His rich, pampered lifestyle and displays of conspicuous consumption, for example his $400 haircuts (which he reimbursed his campaign for but only AFTER they were reported in the media) and discounted use of corporate private jets, make it difficult to accept any claimed connection to or understanding of "normal" people and their problems. He is in the process of building a 28,000 square foot home on a 102-acre, secluded estate in Orange County, N.C., which is reported to be the largest and most valuable (6+ million dollars ) home in the county. According to Carolina Journal Online the main house is 10,400 sq, ft, with a 600 sq. ft. bedroom and two garages. The home also has an attached, 15,600 sq. ft. "recreation building", containing a basketball court, a squash court, two stages, a bedroom, kitchen, bathrooms, swimming pool, a four-story tower, and a room designated "John's Lounge." For a family of five. Of course he can build his home however he wishes, and as large as he can afford. But to sit back in his gated mansion behind the "no trespassing" signs whilst claiming an understanding of and sympathy for the poor rings false, and is hard to credit.

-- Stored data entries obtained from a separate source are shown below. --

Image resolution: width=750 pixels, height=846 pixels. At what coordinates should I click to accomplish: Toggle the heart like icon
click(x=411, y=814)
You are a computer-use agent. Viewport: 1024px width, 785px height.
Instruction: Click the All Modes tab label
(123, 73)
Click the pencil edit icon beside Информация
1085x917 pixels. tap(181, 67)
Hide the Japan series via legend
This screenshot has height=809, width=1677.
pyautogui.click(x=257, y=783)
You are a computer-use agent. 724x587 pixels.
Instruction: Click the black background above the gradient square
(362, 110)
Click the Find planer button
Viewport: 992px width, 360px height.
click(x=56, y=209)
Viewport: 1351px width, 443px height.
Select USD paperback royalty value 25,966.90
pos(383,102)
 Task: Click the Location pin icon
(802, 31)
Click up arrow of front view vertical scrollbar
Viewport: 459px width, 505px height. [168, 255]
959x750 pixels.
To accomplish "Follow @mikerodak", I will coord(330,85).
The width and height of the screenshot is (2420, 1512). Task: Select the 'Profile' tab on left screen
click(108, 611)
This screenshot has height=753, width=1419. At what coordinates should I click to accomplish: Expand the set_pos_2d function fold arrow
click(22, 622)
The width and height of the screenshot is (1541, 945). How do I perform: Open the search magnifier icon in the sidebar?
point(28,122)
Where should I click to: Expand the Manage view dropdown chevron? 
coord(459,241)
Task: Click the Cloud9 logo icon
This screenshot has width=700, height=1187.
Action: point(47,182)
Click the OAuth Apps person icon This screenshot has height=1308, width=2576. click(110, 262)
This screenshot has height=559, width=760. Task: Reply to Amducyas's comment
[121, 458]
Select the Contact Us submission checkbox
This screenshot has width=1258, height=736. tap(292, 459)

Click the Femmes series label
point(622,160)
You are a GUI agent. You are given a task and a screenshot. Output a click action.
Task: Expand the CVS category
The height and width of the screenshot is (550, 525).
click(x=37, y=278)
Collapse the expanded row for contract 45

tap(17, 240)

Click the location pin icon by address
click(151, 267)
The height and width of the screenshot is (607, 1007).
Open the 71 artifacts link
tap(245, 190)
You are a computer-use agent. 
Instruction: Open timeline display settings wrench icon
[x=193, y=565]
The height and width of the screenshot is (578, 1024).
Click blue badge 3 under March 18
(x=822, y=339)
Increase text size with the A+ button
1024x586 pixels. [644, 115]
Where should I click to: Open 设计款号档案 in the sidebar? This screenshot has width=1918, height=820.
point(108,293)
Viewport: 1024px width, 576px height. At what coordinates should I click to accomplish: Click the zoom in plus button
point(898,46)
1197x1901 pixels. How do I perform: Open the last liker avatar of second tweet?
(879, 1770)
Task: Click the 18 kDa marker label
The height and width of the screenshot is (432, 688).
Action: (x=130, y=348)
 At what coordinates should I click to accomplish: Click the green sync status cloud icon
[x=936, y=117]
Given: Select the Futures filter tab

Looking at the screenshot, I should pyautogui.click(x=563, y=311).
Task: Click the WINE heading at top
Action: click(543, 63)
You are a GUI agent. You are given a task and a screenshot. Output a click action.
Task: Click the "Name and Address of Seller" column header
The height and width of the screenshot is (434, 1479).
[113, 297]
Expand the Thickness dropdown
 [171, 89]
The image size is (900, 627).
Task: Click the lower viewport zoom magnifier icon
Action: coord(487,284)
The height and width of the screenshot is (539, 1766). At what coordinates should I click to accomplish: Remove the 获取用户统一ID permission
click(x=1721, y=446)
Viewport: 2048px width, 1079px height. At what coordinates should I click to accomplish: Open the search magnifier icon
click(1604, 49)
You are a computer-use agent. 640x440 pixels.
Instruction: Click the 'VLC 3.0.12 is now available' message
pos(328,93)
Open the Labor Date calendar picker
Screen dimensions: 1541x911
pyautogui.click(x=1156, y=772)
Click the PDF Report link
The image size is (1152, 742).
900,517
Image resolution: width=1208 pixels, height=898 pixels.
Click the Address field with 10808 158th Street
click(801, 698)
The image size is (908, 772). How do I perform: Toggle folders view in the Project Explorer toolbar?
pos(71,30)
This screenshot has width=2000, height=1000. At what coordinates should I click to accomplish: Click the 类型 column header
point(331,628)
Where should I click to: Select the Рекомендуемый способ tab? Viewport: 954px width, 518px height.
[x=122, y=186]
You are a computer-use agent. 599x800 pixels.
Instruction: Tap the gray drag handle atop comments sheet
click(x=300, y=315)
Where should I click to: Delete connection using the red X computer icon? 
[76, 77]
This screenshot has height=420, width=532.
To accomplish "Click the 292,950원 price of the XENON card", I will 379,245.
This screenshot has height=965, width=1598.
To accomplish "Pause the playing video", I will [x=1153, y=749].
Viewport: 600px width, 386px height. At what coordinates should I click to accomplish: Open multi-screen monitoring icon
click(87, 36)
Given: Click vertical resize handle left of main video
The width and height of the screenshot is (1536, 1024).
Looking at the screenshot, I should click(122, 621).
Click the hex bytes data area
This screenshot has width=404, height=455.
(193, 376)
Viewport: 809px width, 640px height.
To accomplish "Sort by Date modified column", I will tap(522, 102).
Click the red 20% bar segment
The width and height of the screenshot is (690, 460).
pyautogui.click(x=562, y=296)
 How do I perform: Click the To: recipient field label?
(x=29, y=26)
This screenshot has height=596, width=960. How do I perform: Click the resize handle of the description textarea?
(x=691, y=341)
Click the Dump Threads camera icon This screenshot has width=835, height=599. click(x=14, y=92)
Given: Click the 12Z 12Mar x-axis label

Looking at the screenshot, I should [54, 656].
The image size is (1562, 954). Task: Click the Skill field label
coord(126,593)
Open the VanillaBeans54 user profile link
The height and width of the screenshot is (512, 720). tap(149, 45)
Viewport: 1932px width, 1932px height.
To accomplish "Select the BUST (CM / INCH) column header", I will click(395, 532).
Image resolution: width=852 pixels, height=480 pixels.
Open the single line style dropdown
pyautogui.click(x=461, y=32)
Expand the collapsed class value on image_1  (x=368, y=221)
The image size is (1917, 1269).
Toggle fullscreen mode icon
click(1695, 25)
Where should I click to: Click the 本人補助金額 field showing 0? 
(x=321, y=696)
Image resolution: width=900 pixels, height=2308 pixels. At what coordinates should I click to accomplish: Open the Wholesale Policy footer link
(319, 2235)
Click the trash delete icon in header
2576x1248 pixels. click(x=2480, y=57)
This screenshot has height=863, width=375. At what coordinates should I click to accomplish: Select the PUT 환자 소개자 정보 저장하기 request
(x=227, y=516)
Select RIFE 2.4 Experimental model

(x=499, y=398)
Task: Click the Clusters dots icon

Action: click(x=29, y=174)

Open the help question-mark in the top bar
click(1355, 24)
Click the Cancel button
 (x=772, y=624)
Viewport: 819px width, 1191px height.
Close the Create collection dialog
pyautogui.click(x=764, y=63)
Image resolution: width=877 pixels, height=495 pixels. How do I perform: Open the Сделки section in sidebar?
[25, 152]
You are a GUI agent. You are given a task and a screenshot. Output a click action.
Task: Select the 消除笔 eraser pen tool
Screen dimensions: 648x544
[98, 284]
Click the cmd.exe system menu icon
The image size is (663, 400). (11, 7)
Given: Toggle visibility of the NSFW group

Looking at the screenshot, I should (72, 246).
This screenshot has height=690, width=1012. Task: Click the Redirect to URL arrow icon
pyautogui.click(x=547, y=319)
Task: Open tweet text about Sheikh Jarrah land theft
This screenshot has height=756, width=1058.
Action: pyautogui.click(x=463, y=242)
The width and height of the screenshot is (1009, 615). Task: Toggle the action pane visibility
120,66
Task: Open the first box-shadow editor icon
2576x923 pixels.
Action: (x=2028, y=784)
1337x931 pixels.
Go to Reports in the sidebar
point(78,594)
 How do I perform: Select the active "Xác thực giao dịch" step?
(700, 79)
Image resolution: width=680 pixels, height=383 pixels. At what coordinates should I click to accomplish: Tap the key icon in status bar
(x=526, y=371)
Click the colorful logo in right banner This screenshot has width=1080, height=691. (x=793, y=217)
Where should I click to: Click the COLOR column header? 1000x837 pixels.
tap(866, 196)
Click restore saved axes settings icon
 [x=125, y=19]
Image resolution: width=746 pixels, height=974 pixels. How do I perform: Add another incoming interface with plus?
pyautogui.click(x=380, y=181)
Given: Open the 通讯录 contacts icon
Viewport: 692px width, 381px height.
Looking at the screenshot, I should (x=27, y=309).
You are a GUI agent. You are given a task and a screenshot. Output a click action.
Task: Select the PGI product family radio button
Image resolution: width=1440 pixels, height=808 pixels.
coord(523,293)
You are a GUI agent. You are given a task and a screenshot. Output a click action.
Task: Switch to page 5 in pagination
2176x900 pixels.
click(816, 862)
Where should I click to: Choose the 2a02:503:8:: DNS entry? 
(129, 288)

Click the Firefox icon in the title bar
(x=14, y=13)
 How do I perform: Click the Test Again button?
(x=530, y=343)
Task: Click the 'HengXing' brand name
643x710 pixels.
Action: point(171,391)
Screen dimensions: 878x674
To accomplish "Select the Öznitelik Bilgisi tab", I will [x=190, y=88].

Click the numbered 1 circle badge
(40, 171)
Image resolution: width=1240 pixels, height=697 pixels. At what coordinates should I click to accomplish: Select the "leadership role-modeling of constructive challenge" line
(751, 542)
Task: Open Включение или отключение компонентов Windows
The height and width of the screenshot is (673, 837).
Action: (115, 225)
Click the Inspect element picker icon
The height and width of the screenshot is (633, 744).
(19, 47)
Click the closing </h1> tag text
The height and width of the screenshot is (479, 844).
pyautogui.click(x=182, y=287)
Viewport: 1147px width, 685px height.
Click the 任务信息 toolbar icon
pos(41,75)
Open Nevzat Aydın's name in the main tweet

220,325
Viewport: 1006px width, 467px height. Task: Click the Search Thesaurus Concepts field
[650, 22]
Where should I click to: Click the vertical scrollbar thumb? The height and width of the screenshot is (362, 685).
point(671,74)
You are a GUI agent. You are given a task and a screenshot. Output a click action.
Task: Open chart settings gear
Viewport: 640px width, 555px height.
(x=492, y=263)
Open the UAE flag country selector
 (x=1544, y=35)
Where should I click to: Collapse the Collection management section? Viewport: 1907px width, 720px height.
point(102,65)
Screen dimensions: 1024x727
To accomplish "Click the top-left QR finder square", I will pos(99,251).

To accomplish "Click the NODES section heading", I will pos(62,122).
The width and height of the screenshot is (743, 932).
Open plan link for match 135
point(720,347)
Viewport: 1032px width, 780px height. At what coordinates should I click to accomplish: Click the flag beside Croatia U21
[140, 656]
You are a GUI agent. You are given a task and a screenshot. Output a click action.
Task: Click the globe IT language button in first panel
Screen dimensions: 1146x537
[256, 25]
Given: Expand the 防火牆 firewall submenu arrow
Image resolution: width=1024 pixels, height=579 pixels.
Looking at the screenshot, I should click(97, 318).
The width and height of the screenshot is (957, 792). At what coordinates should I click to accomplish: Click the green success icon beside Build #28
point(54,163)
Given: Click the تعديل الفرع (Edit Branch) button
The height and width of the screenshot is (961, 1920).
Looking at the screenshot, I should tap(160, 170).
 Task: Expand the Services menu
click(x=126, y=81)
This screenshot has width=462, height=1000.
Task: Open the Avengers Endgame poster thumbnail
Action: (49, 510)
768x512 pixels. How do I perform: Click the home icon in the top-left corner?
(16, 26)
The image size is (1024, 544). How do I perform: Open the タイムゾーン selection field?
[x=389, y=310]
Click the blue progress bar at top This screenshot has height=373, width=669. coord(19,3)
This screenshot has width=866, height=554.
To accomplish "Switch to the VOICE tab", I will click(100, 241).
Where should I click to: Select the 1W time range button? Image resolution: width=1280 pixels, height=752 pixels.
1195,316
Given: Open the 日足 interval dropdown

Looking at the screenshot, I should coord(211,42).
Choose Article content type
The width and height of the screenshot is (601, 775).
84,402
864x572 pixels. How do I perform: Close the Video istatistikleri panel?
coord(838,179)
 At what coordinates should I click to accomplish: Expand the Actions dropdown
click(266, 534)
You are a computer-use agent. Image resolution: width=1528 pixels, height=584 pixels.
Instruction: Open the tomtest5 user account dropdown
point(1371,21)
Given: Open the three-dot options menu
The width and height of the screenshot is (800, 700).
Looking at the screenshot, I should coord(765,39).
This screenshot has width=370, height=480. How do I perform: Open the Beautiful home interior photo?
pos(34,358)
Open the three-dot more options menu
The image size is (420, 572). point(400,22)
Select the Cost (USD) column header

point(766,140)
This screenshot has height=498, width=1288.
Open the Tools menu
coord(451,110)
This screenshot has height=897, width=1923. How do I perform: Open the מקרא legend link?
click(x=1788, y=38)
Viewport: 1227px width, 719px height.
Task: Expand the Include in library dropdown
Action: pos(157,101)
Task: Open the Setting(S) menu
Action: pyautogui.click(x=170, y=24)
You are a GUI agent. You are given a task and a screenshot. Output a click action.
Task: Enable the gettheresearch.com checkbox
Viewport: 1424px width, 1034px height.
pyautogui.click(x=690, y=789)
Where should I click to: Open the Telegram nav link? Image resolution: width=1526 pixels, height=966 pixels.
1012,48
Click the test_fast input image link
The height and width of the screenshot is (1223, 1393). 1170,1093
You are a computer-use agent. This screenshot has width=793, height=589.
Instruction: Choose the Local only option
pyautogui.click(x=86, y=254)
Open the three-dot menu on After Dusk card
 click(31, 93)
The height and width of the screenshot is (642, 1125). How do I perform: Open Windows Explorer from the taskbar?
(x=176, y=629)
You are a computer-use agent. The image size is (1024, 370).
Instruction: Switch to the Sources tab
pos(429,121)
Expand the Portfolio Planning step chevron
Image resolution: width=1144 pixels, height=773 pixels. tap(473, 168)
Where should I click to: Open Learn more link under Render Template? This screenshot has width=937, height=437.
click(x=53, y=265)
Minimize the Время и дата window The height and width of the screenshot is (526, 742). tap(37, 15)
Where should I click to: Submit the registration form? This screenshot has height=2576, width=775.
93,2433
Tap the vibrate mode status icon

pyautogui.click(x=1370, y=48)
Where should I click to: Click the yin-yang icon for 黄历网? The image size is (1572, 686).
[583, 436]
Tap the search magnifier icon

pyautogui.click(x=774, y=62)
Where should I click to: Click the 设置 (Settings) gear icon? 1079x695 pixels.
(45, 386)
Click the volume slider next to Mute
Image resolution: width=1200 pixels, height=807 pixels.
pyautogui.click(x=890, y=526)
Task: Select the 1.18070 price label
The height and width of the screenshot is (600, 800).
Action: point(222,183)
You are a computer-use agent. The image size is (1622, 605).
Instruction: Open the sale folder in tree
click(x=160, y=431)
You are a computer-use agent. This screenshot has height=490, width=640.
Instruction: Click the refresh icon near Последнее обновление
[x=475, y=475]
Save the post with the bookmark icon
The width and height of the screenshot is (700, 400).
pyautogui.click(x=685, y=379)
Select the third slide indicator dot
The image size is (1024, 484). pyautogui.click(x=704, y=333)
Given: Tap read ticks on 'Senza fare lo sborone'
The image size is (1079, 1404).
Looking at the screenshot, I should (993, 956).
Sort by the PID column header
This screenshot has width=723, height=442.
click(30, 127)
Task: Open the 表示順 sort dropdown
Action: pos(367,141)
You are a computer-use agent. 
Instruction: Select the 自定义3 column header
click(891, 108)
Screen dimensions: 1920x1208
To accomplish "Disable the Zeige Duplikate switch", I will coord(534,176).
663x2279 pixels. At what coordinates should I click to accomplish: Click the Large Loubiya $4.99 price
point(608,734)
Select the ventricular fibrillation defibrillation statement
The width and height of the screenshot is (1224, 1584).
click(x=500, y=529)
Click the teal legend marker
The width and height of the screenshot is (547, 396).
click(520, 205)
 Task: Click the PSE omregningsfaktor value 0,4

He claims his meager beginnings give him an understanding of poverty, but his mother, in an interview, stated that their children were always well fed and clothed, with a nice house, but that there was "nothing extra". He not only attended college but law school as well. To me, that is not poverty, but fairly normal if not easy middle class life, and not a membership card in the Horatio Alger Bootstrap club.
He acquired his tremendous wealth as a personal injury lawyer (who as a group typically take 30%) who won record jury awards, and in 1990 was named the youngest member of the Inner Circle of Advocates, an invitation-only group of the country's 100 winningest personal injury lawyers. It can certainly be argued that by being personally responsible for increases in lawsuit awards and their resulting increases in malpractice insurance and health care costs, that he has in fact made the plight of the poor worse by making it that much harder for them to afford health care.
Forgive my skepticism over the unselfish intent of a multi-millionaire who needs to charge $55,000 to get his message out on a college campus. I guess I'm just a cynical guy.
For these reasons, I have serious doubts about John Edwards' sincerity in his devotion to the poor.